E in mezzo a quel chiarore artificiale, immobile come una statua, c’era un uomo. Alto, magrissimo, vestito con un abito scuro e antiquato. I suoi baffi, curatissimi, incorniciavano una bocca sottile. Ma erano gli occhiali, grandi e con lenti opache, a rendere quel volto un enigma impenetrabile alla luce violacea delle lampade. Nikola Tesla! Cioè, non lui, ma un suo sosia perfetto, una copia carbone delle foto d’epoca, piombato lì da un congresso di fantasmi scienziati.
Mi guardava in silenzio, immobile.
Potevo aver sbagliato posto? Impossibile. Quanti capannoni potevano ospitare una coltivazione di marijuana idroponica? Questo era l’unico nel raggio di centinaia di metri.
Non fece un gesto, non un cenno di saluto. Mi fissava, o almeno così immaginavo, da dietro quelle lenti opache. Io, sconcertato, feci quello che chiunque avrebbe fatto in una situazione del genere: ignorai l’intruso, mi allontanai di qualche passo e telefonai a Eddy.
Che cazzo succedeva? Gli squilli provenivano dalla tasca di quell’uomo, che dunque aveva il cellulare di Eddy. Che cosa gli aveva fatto?
Non avevo armi. E se fosse stato un agente in borghese? O, peggio, un criminale?
L’uomo non rispose, lasciò squillare il telefono senza scomporsi, poi alzò lentamente un braccio esile e, con il lungo indice, mi fece cenno di precederlo, indicando un angolo più buio della struttura.
Si creò una gag surreale e inquietante. Io continuavo a cercare con lo sguardo il mio amico, muovendomi con circospezione tra i tubi dell’acqua e i cavi elettrici, mentre “Tesla” mi seguiva a distanza, come un’ombra silenziosa. A un certo punto, esasperato, mi voltai di scatto. «Senta, io sto cercando Eddy, lo conosce?»
L’uomo si fermò. E allora, in quel silenzio carico di mistero, accadde l’impensabile.
Portò le mani al volto. Con gesti lenti e deliberati afferrò la pelle alle tempie e cominciò a tirare. Sentii un leggero strappo, il suono del silicone che si stacca dalla pelle. E da sotto i baffi di Tesla, da sotto gli occhiali, emerse prima un mento familiare, poi un naso e, infine, mentre la maschera si arrotolava tutta verso l’alto come un secondo cranio, gli occhi di Eddy. Quegli stessi occhi lucidi e vivi che ricordavo. Sorrideva, con un sorriso ampio e soddisfatto.

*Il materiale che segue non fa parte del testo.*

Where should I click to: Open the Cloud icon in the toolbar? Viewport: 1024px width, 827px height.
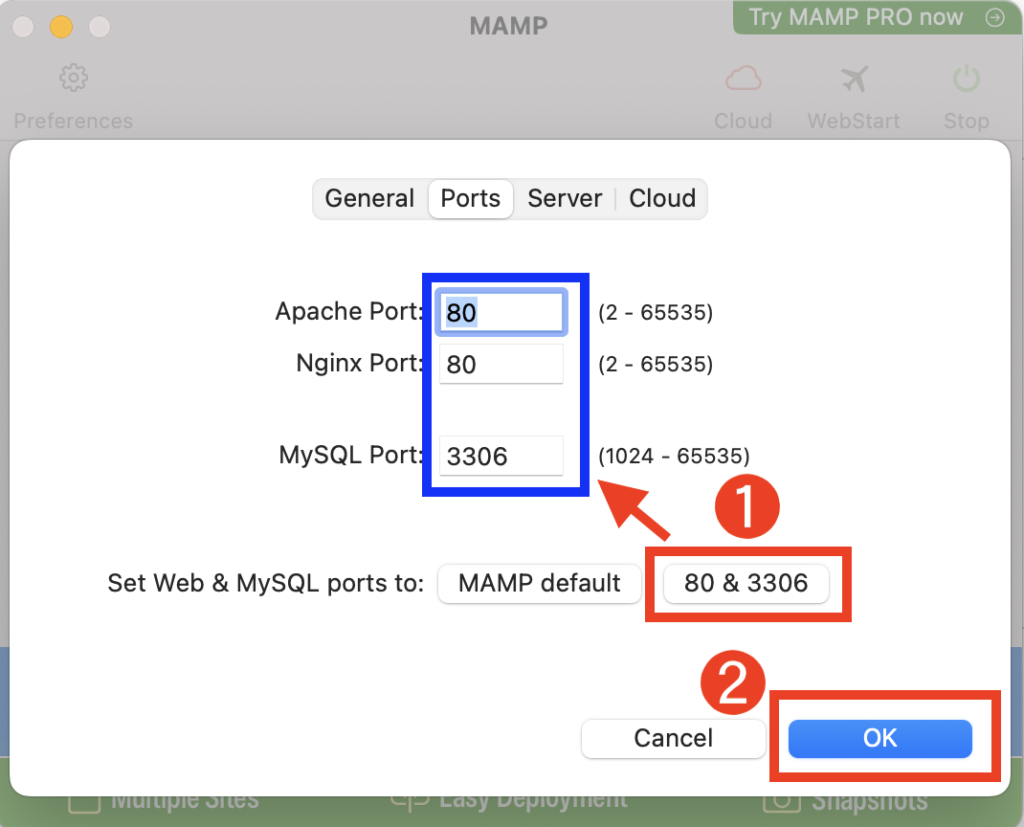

«Funziona, eh?» disse, mentre teneva in mano il volto di Tesla, ora ridotto a un oggetto floscio e inquietante.
Rimasi a bocca aperta, non tanto per lo scherzo quanto per la perfezione maniacale di quella maschera. Sembrava il lavoro di un maestro del trucco cinematografico. In quel momento capii qual era la vera passione segreta di Eddy, il suo talento incomparabile: non la coltivazione di piante proibite, né la fisica che continuava — chissà perché — a perseguire, forse convinto che la laurea potesse servirgli un giorno, quando sarebbe diventato adulto (mai).
Eddy rappresentava l’arte della scomparsa, la creazione di personaggi così credibili da plasmare la realtà, da ingannare un amico in un capannone desolato, trasformando un semplice appuntamento in un rito iniziatico di mistero e finzione. E in quel luogo di luci e ombre, mi resi conto che non sapevo più con certezza dove finisse il trucco e dove iniziasse l’uomo che credevo di conoscere.
«Ma vaffanculo, Eddy» gli dissi, lasciandomi andare a una risata incontenibile.